Task directions ▸
Would you return the material below exactly, with no line left out?

○ ○ ○ ○

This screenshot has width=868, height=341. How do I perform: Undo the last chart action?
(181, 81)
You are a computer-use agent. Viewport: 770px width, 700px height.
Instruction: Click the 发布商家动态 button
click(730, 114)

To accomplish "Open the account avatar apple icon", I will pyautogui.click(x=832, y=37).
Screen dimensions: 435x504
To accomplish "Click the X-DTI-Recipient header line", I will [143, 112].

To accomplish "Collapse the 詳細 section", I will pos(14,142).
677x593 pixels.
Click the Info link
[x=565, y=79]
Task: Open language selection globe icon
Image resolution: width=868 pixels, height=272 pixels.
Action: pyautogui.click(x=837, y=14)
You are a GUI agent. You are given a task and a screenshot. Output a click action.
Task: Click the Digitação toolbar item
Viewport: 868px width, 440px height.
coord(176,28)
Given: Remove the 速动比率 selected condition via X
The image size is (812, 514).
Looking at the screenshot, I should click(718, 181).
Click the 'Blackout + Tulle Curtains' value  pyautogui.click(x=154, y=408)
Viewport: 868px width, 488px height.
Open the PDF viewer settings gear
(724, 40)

○ ○ ○ ○

Task response ▸
This screenshot has width=868, height=341. How do I perform: Undo the last chart action?
(181, 81)
You are a computer-use agent. Viewport: 770px width, 700px height.
Instruction: Click the 发布商家动态 button
click(730, 114)

To accomplish "Open the account avatar apple icon", I will pyautogui.click(x=832, y=37).
Screen dimensions: 435x504
To accomplish "Click the X-DTI-Recipient header line", I will [143, 112].

To accomplish "Collapse the 詳細 section", I will pos(14,142).
677x593 pixels.
Click the Info link
[x=565, y=79]
Task: Open language selection globe icon
Image resolution: width=868 pixels, height=272 pixels.
Action: pyautogui.click(x=837, y=14)
You are a GUI agent. You are given a task and a screenshot. Output a click action.
Task: Click the Digitação toolbar item
Viewport: 868px width, 440px height.
coord(176,28)
Given: Remove the 速动比率 selected condition via X
The image size is (812, 514).
Looking at the screenshot, I should click(718, 181).
Click the 'Blackout + Tulle Curtains' value  pyautogui.click(x=154, y=408)
Viewport: 868px width, 488px height.
Open the PDF viewer settings gear
(724, 40)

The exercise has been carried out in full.